자연어 처리를 할 때, 컴퓨터는 텍스트 데이터를 직접 처리할 수 없습니다. 대신, 텍스트를 숫자로 변환하는 작업이 필요합니다. 전통적인 방법으로는 원-핫 인코딩(One-Hot Encoding)이 사용되었지만, 이 방식에는 몇 가지 단점이 있었습니다:

  1. 고차원 벡터: 원-핫 인코딩된 벡터는 단어의 수만큼 차원이 커지며, 단어 집합(vocabulary)이 클수록 벡터의 크기가 커집니다.
  2. 단어 간 유사성 표현 불가: 원-핫 인코딩 벡터는 서로 직교(orthogonal)하여 단어 간의 관계나 의미적 유사성을 반영하지 못합니다.

워드 임베딩은 이러한 한계를 극복하고, 단어를 더 밀집된(dense) 벡터로 표현하며, 벡터 공간에서 의미적으로 유사한 단어들이 가까이 위치하도록 학습됩니다.

워드 임베딩의 특징

  1. 저차원 밀집 벡터:

    • 단어를 수백 차원(예: 100~300차원)의 벡터로 변환합니다.
    • 벡터의 차원이 낮아져서 계산 효율이 높아지며, 메모리 사용량이 줄어듭니다.
  2. 의미적 유사성 표현:

    • 유사한 의미를 가진 단어들이 벡터 공간에서 가까운 거리에 위치합니다.
    • 예를 들어, "king"과 "queen"의 벡터 간 거리는 "man"과 "woman"의 벡터 간 거리와 유사할 수 있습니다.
  3. 사전 학습 가능:

    • 워드 임베딩은 대규모 코퍼스에서 미리 학습된 모델을 사용할 수 있습니다.
    • 사전 학습된 임베딩을 사용하면 적은 데이터로도 높은 성능을 발휘할 수 있습니다.

워드 임베딩 알고리즘

워드 임베딩을 생성하는 데는 여러 가지 알고리즘이 사용됩니다. 대표적인 알고리즘으로는 Word2Vec, GloVe, FastText 등이 있습니다.

1. Word2Vec

  • 개념: Word2Vec은 구글의 연구팀이 개발한 모델로, 단어를 벡터로 변환하기 위해 신경망을 사용하는 알고리즘입니다.

  • 모델 구조:

    • CBOW(Continuous Bag of Words): 주변 단어들을 이용해 중심 단어를 예측하는 모델.
    • Skip-gram: 중심 단어를 이용해 주변 단어들을 예측하는 모델.
  • 특징: 단어 간 유사성을 잘 표현하며, 대규모 데이터셋에서 빠르게 학습할 수 있습니다.

    예시:

    from gensim.models import Word2Vec
    
    # 예제 문장
    sentences = [["cat", "sat", "on", "the", "mat"],
                 ["dog", "sat", "on", "the", "mat"],
                 ["cat", "and", "dog", "are", "friends"]]
    
    # Word2Vec 모델 학습
    model = Word2Vec(sentences, vector_size=100, window=5, min_count=1, sg=0)
    
    # 'cat' 단어의 임베딩 벡터
    print(model.wv['cat'])

2. GloVe (Global Vectors for Word Representation)
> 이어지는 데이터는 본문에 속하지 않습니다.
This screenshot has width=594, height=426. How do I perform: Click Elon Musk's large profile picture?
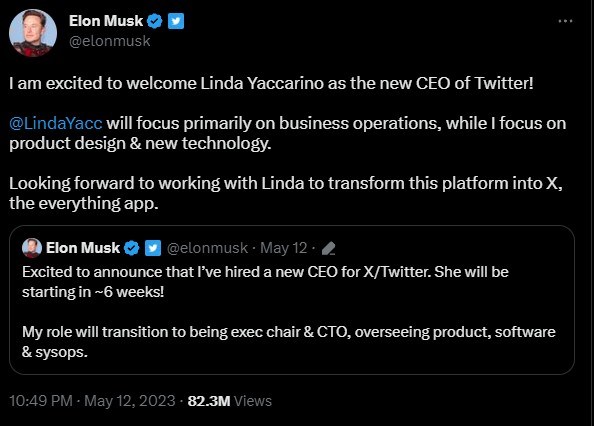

  • 개념: GloVe는 스탠포드 대학에서 개발한 알고리즘으로, 단어 공기 행렬(co-occurrence matrix)을 사용해 단어 간의 전역적인 통계 정보를 학습합니다.

  • 특징: GloVe는 단어 간의 전역적 통계를 활용해, Word2Vec보다 더 일반화된 임베딩을 제공합니다.
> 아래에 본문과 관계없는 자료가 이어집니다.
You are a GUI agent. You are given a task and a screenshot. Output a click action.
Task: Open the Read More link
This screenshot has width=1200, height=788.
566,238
  • 수학적 기반: Word2Vec은 지역적 정보(문맥)에서 학습하지만, GloVe는 단어가 전체 코퍼스에서 어떻게 공기하는지를 이용해 임베딩을 학습합니다.

    예시:

    # GloVe는 pre-trained 모델을 다운로드 받아 사용하는 것이 일반적입니다.

3. FastText

  • 개념: FastText는 페이스북에서 개발한 모델로, Word2Vec의 확장판입니다. 단어를 문자 n-그램(character n-grams)으로 분해해 학습합니다.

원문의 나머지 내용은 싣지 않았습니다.